Container Access Requirements

How n8n Accesses Unraid Host Filesystem

Current n8n Container Configuration:

The n8n container must be able to delete /var/lib/docker/unraid-update-status.json on the Unraid host.

Access Pattern Options:

Method Implementation Pros Cons
Volume Mount (RECOMMENDED) -v /var/lib/docker:/host/var/lib/docker:rw Direct filesystem access, simple Grants access to entire /var/lib/docker
Docker API via exec docker exec unraid-host rm -f /var/lib/docker/... No volume mount needed Requires exec API (security risk)
SSH into host Execute Command with SSH No volume mount Requires SSH credentials in workflow
Unraid API (future) GraphQL mutation to clear status Proper API layer Requires Unraid 7.2+, API key setup

Recommendation: Volume mount /var/lib/docker as read-write because:

  1. n8n already accesses Docker via socket proxy (security boundary established)
  2. Unraid status file is Docker-internal data (reasonable scope)
  3. No additional credentials or services needed
  4. Direct file operations are faster than API calls
  5. Works on all Unraid versions (no version dependency)

Security Consideration:

  • /var/lib/docker contains Docker data, not general host filesystem
  • Socket proxy already limits Docker API access
  • File deletion is least-privilege operation (no read of sensitive data)
  • Alternative is exec API (worse security than filesystem mount)

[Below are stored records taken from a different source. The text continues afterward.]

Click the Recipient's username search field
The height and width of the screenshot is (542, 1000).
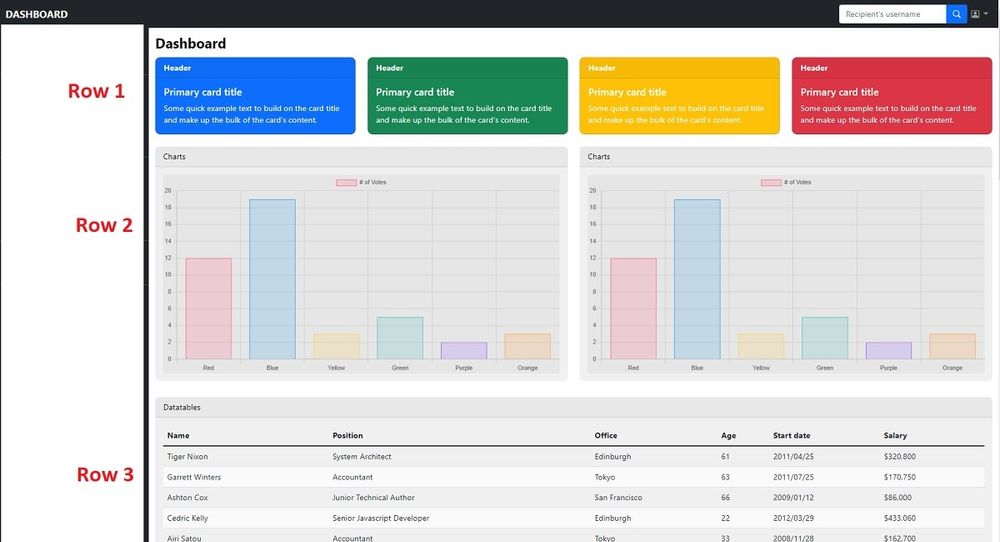pyautogui.click(x=892, y=14)
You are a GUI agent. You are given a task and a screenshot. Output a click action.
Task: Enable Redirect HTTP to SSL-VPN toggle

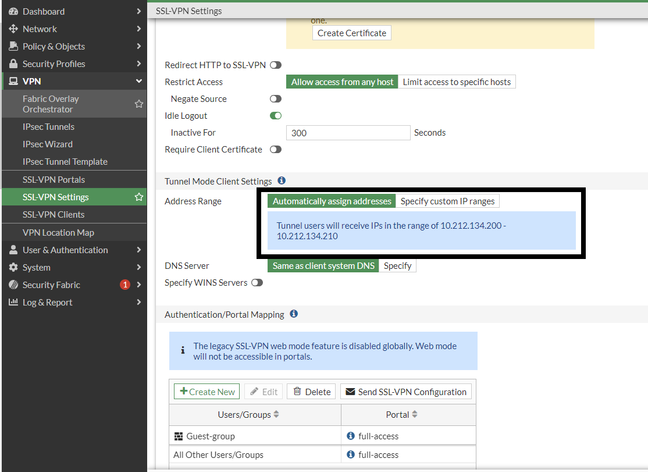(275, 65)
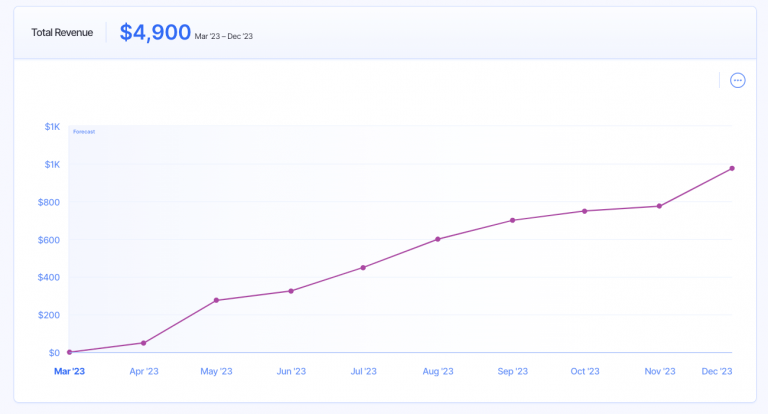768x414 pixels.
Task: Open the more options ellipsis menu
Action: [738, 80]
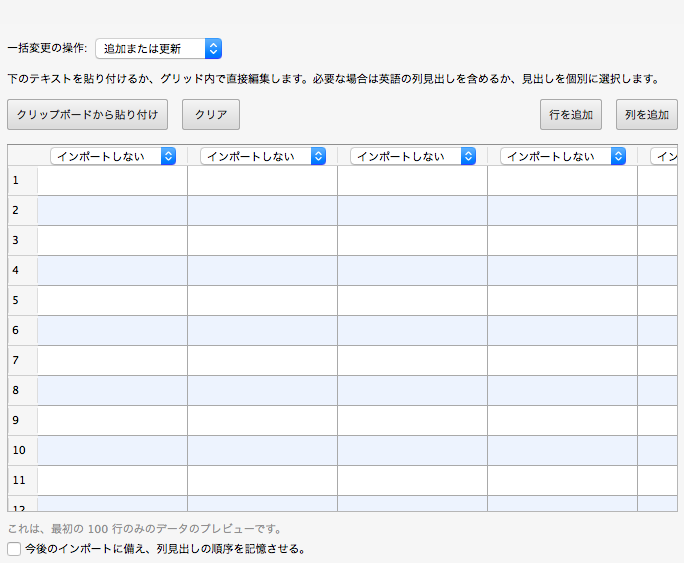The image size is (684, 563).
Task: Click the クリア button
Action: tap(211, 115)
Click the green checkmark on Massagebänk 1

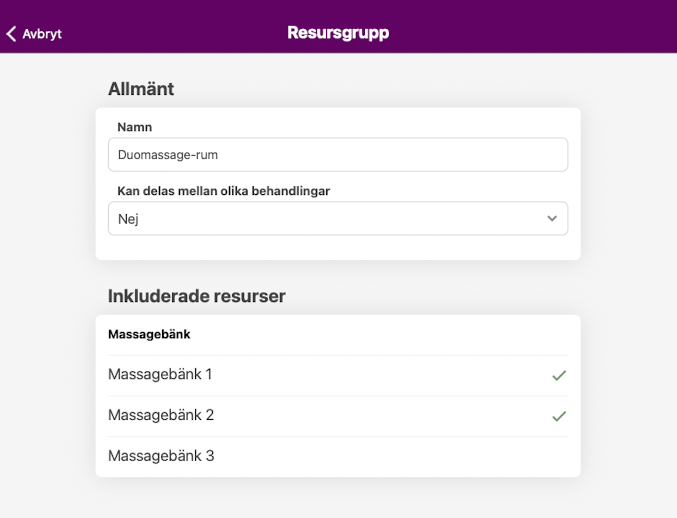559,375
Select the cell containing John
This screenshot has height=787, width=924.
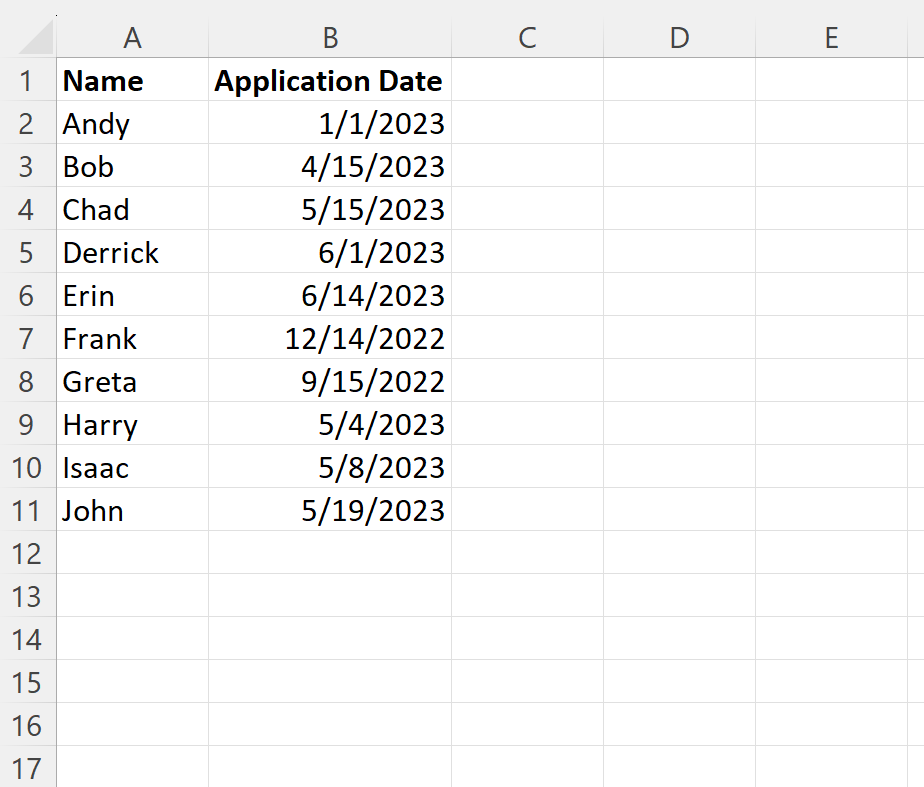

Volume Mount Configuration

Add to n8n Container:

services:
  n8n:
    # ... existing config ...
    volumes:
      - /var/lib/docker:/host/var/lib/docker:rw  # NEW
      # ... existing volumes ...

Execute Command Node:

# Path accessible from inside n8n container
rm -f /host/var/lib/docker/unraid-update-status.json

Why /host/ prefix:

  • Inside container, /var/lib/docker is container's own filesystem
  • Volume mount at /host/var/lib/docker is Unraid host's filesystem
  • Prevents accidental deletion of n8n's own Docker files

Component Modifications

Modified Components

Component Type Change Impact
n8n container Infrastructure Add volume mount /var/lib/docker:/host/var/lib/docker:rw MEDIUM - requires container recreation
n8n-update.json Sub-workflow Add 1 Execute Command node after "Remove Old Image (Success)" LOW - workflow edit only
Clear Unraid Status (NEW) Node Execute Command: rm -f /host/var/lib/docker/unraid-update-status.json NEW - single operation

Unchanged Components

  • Main workflow (n8n-workflow.json): No changes
  • Other 6 sub-workflows: No changes
  • Socket proxy configuration: No changes
  • Docker socket access pattern: No changes
  • Telegram integration: No changes

Build Order

Based on dependencies and risk:

Phase 1: Infrastructure Setup

Delivers: n8n container has host filesystem access Tasks:

  1. Add volume mount to n8n container configuration
  2. Recreate n8n container with new mount
  3. Verify mount accessible: docker exec n8n ls /host/var/lib/docker
  4. Test file deletion: docker exec n8n rm -f /host/var/lib/docker/test-file

Rationale: Infrastructure change first, before workflow modifications. Ensures mount works before relying on it.

Risks:

  • Container recreation causes brief downtime (~10 seconds)
  • Mount path typo breaks functionality

Mitigation:

  • Schedule during low-traffic window
  • Test mount manually before workflow change
  • Document rollback: remove volume mount, recreate container

Phase 2: Workflow Modification

Delivers: Update sub-workflow clears Unraid status Tasks:

  1. Read n8n-update.json via n8n API
  2. Add Execute Command node after "Remove Old Image (Success)"
  3. Configure command: rm -f /host/var/lib/docker/unraid-update-status.json
  4. Set error handling: continueRegularOutput
  5. Connect to "Return Success" node
  6. Push updated workflow via n8n API
  7. Test with single container update

Rationale: Modify workflow only after infrastructure proven working. Single node addition is minimal risk.

Risks:

  • File path wrong (typo in command)
  • Permissions issue (mount is read-only)
  • Delete fails silently

Mitigation:

  • Test command manually first (Phase 1 testing)
  • Verify mount is :rw not :ro
  • Check execution logs for errors

Phase 3: Validation

Delivers: Confirmed end-to-end functionality Tasks:

  1. Update container via bot
  2. Check Unraid UI - badge should still show "update available" (file deleted)
  3. Click "Check for Updates" in Unraid Docker tab
  4. Verify badge clears (Unraid rechecked and found container current)
  5. Verify workflow execution logs show no errors

Rationale: Prove the integration works before considering it complete.

Success Criteria:

  • Container updates successfully
  • Status file deleted (verify via ls /var/lib/docker/unraid-update-status.json returns "not found")
  • Unraid recheck clears badge
  • No errors in n8n execution log

Architectural Patterns

Pattern 1: Post-Action Sync

What: Execute external system sync after primary operation completes successfully When to use: When primary operation (update container) should trigger related state updates (clear Unraid cache) Trade-offs:

  • PRO: Keeps systems consistent
  • PRO: User doesn't need manual sync step
  • CON: Couples unrelated systems
  • CON: Sync failure can confuse (update worked, but Unraid shows stale state)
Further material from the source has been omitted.